It’s one thing to have done sloppy math, but an entirely different thing to not have done any math at all.


The FDLE Investigative Report goes on to describe what happened after the above discussion took place.

        “At approximately 3 p.m., Mr. Jose Quinon arrived at

        the meeting and was briefed on Ms. Seymour's findings

        and the opinions of Director Centorino and ASA Rosen.

        Mr. Quinon was informed that, while it was possible to

        work out the majority of the allegations with civil penalties,

        item number four would likely result in a criminal charge

        unless the Regalados were able to present evidence

        that would be somehow dispositive of the facts as

        presented. In light of the imminent statute of limitations

        issue that would affect several of the violations under

        Chapter 106, Mr. Quinon agreed to a waiver of the

        statute of limitation on the applicable charges to allow

        him to meet with his clients and discuss the various

        options. All parties agreed that any filing decision

        would be deferred, contingent on the waiver, to allow

        Mr. Quinon to meet with his clients.”

Sounds serious, right!

Jose Quinon, the Regalados defense attorney is informed that his clients face possible criminal charges, but in order to be fair, this group will let the Regalados argue their case as to why they shouldn’t be criminally charged, as long as the Regalados agree to sign a wavier because there were only 8 days left before the statute of limitations expired.

At that point, given the time constraints, a deadline on agreeing to the waiver should have been imposed.  But no such time limit was imposed by Howard Rosen or Joe Centorino.

Instead of demanding that waivers be signed and delivered within 48 or 72 hours, and that the Regalados come in and give their side of the story BEFORE the statute of limitations ran out, which is the way the State Attorney’s Office would have behaved if they had even an iota of interest in charging the Regalados with a criminal count for this violation, NO TIME LIMIT WAS SET, and Jose Quinon, being the smart lawyer that he is, took complete advantage of that failure to wait until after 5:00 PM, on November 2, 2011, to send Joe Centorino an email telling him that the originals of the signed waivers were in his office.

Notice that Jose Quinon cites “non-criminal violations” in the subject line of his email. He did that because the statute of limitations for the Regalados being charged with criminal violations effectively expired at 5:00 PM that afternoon.

The Regalados didn’t get around to showing up for depositions until January 4, 2012.

THAT’S HOW how the Regalados got a free pass from their friend Katherine Fernandez-Rundle! By not demanding that the waivers be executed in a timely fashion, Howard Rosen and Joe Centorino purposely allowed the statute of limitations on any criminal charges against the Regalados to run out!


The prosecution of political corruption cases by the Miami-Dade State’s Attorney’s office has always been very selective. With Fernandez-Rundle, it’s always been about going after her enemies and the enemies of her friends, and always protecting her friends and the friends of her  friends.

> [Excerpted data]
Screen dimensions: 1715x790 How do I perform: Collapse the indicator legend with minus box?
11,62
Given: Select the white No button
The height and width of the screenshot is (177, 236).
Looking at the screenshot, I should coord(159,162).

> [Requirement]
Reproduce word for word everything in the Regalados article from "It’s one thing" down to "discussion took place.".

> [Result]
It’s one thing to have done sloppy math, but an entirely different thing to not have done any math at all.


The FDLE Investigative Report goes on to describe what happened after the above discussion took place.